Credits

I would like to give credit where credit is due. Videos are from YouTube and other sources such as NicoNico while Oricon rankings and other information are translated from the Japanese Wikipedia unless noted.

Sunday, May 12, 2013

Mizue Takada -- Namida no Jiruba (涙のジルバ)


Although I first heard Mizue Takada(高田みづえ) via an audiotape of kayo kyoku songs that I had brought back from Japan ("Watashi wa Piano" and "Ai wa Imagination"), the 1981 Kohaku Utagassen broadcast here in Toronto in January 1982 was my first time to actually see the singer in the flesh. The song she came out with was "Namida no Jiruba" (Tearful Jitterbug), an interesting mesh of 70s aidoru pop with a bit of the synths that were starting to be used with the 80s aidorus.

Written by Kyoko Matsumiya(松宮恭子)and composed by Tadashige Matsui(松井忠重), Takada's 14th single isn't quite up there with the first two songs I mentioned, and the song itself only went as high as No. 22 on the Oricon weeklies. However, hearing the actual song on YouTube instead of the rushed and shortened Kohaku-orchestrated version has given me a bit more of a higher impression, and it stands out from the Latin of "Watashi wa Piano" and the ballad "Ai wa Imagination".

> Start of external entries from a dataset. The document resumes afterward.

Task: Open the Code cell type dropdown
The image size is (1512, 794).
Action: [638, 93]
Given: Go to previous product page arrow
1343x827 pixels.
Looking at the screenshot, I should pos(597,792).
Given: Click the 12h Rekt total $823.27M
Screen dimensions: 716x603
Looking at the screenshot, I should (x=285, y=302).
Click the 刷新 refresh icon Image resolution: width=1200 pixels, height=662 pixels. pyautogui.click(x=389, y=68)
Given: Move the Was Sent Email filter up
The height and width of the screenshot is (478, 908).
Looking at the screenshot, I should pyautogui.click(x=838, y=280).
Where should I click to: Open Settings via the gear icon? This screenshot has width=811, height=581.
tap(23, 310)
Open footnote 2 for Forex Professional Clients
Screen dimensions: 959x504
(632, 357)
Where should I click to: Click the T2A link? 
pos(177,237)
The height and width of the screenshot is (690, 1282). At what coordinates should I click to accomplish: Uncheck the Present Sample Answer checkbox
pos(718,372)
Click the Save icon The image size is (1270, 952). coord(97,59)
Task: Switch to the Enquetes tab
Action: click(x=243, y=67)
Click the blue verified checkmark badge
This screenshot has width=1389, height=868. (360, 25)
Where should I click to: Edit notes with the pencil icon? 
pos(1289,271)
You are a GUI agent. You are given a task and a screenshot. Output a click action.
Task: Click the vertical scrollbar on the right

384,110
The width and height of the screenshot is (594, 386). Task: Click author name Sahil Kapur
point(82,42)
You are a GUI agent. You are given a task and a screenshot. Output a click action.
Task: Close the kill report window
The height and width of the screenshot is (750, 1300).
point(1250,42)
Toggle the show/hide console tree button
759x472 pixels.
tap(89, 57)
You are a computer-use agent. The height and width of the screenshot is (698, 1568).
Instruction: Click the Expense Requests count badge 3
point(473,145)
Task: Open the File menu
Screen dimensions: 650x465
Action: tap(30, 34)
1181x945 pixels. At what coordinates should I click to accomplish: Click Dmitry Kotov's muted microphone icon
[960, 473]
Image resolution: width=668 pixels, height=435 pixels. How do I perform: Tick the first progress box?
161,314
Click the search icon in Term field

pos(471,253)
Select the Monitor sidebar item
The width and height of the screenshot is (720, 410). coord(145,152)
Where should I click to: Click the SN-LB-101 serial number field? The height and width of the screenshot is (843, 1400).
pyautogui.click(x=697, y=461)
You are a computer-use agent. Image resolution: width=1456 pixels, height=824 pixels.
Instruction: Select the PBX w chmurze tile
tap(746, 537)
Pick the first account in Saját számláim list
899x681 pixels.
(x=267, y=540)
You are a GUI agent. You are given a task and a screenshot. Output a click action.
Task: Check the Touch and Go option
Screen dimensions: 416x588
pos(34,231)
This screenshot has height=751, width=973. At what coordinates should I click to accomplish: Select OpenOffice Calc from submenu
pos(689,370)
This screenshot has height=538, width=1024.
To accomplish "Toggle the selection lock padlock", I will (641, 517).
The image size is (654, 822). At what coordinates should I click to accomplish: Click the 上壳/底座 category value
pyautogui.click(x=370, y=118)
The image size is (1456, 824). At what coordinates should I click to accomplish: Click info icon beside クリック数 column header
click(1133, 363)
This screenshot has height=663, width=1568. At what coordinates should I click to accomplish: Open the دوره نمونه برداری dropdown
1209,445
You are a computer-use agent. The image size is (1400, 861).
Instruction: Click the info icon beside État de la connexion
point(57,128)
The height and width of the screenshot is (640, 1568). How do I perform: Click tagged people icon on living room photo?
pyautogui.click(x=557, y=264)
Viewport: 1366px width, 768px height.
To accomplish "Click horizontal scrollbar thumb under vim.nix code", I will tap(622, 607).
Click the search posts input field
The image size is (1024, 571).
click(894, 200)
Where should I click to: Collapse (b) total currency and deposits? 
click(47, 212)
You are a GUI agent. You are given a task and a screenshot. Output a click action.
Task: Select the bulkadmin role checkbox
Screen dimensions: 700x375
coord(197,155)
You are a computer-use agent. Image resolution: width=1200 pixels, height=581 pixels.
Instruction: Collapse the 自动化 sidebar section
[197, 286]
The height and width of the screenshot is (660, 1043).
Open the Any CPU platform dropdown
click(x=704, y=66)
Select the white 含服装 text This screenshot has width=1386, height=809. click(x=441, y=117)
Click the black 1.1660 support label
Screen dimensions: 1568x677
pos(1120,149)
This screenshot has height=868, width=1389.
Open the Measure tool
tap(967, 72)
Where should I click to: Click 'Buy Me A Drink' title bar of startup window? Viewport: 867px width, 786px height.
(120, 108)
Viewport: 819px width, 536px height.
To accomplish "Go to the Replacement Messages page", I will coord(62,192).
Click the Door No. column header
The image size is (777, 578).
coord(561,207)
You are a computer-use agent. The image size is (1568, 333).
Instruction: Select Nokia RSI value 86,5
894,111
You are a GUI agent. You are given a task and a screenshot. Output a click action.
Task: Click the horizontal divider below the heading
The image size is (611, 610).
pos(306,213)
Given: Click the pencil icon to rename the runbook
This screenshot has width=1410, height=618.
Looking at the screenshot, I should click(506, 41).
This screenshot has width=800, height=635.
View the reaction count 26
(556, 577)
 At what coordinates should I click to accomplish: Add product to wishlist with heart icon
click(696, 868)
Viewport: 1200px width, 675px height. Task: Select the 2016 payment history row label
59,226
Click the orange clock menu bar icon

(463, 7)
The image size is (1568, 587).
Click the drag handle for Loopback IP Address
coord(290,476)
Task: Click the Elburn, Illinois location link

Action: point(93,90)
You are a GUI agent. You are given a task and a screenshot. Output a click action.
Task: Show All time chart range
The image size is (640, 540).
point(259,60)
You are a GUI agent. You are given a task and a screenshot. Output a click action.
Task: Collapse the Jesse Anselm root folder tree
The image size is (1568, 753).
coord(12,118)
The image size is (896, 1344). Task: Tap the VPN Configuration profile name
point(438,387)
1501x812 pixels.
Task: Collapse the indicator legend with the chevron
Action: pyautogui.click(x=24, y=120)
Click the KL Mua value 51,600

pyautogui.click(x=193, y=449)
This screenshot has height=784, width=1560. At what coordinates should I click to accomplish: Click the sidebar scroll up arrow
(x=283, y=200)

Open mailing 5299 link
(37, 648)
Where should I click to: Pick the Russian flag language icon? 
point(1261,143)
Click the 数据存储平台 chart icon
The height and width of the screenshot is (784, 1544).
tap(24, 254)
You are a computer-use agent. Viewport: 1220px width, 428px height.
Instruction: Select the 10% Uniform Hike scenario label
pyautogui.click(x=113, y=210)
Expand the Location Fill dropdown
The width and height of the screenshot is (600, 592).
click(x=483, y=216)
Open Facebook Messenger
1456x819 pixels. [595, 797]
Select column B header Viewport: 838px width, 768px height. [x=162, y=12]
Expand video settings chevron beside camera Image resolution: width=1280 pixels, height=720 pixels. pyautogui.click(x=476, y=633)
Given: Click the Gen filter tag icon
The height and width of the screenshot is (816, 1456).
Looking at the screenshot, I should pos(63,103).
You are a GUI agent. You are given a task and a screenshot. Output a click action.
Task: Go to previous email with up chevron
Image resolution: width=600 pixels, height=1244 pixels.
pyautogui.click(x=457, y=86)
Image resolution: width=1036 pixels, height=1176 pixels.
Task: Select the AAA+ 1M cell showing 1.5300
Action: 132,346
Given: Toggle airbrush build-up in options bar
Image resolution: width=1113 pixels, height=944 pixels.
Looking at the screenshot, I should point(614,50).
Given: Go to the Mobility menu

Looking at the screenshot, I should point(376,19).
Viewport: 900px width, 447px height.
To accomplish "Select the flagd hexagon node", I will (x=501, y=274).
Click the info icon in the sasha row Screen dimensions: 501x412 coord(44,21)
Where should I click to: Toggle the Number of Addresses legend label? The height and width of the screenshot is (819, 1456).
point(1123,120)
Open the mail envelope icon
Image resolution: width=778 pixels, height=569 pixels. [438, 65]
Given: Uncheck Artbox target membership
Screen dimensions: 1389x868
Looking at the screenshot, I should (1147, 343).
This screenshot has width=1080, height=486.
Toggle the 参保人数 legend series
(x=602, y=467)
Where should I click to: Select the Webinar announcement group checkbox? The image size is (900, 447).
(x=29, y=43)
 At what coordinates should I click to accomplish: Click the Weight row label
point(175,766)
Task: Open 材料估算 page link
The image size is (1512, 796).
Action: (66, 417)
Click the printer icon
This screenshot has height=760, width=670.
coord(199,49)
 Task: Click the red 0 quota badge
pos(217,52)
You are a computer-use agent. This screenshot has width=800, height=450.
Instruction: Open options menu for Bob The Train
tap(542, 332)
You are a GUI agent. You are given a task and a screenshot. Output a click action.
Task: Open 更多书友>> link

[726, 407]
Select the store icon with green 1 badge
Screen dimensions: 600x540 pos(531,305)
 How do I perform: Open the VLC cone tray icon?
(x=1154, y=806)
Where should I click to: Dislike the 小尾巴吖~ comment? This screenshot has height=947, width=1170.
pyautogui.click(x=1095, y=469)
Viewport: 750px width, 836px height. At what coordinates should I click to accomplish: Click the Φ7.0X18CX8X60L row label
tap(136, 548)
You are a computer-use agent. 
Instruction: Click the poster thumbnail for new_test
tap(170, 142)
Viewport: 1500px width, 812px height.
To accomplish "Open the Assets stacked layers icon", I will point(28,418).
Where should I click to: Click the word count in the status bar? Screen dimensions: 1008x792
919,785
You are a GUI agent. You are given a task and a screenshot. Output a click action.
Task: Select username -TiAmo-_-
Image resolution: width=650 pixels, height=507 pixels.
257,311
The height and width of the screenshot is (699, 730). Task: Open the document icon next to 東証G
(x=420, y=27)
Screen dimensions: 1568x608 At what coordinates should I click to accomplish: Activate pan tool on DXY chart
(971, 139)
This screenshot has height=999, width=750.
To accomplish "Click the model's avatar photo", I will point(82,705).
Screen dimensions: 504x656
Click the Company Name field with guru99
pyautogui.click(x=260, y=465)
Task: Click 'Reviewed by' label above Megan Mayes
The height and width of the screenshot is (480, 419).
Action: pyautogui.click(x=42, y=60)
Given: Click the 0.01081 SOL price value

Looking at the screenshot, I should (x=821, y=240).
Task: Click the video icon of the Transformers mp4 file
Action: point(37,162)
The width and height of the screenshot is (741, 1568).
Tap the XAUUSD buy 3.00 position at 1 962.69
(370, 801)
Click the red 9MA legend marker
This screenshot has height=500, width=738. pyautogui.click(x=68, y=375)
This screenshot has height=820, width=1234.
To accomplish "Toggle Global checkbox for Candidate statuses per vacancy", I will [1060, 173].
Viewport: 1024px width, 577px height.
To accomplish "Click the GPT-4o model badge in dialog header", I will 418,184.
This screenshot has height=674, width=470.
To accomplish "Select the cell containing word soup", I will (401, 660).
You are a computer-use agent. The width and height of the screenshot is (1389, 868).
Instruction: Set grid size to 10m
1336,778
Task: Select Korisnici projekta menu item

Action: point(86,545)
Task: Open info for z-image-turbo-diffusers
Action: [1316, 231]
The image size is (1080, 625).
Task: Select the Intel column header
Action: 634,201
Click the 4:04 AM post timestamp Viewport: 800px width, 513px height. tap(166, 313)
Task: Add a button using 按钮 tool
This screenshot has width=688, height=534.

As for the title, there seemed to have been a bit of a Lego approach to coming up with song titles back then. "Namida no..." was a popular "brick" to use, and "jiruba" may have been a trendy word to use at a time when all those dancers in Harajuku were applying some of the old dances around that time.

1 comment:

  1. Thanks J-Canuck for this 懐かしい post on 高田みづえ's 「涙のジルバ」. This is a pretty good song but I agree it's definitely not as great as her signature songs 「私はピアノ」, 「愛のイマジネーション」, 「ガラスの花」 and 「潮騒のメロディー」.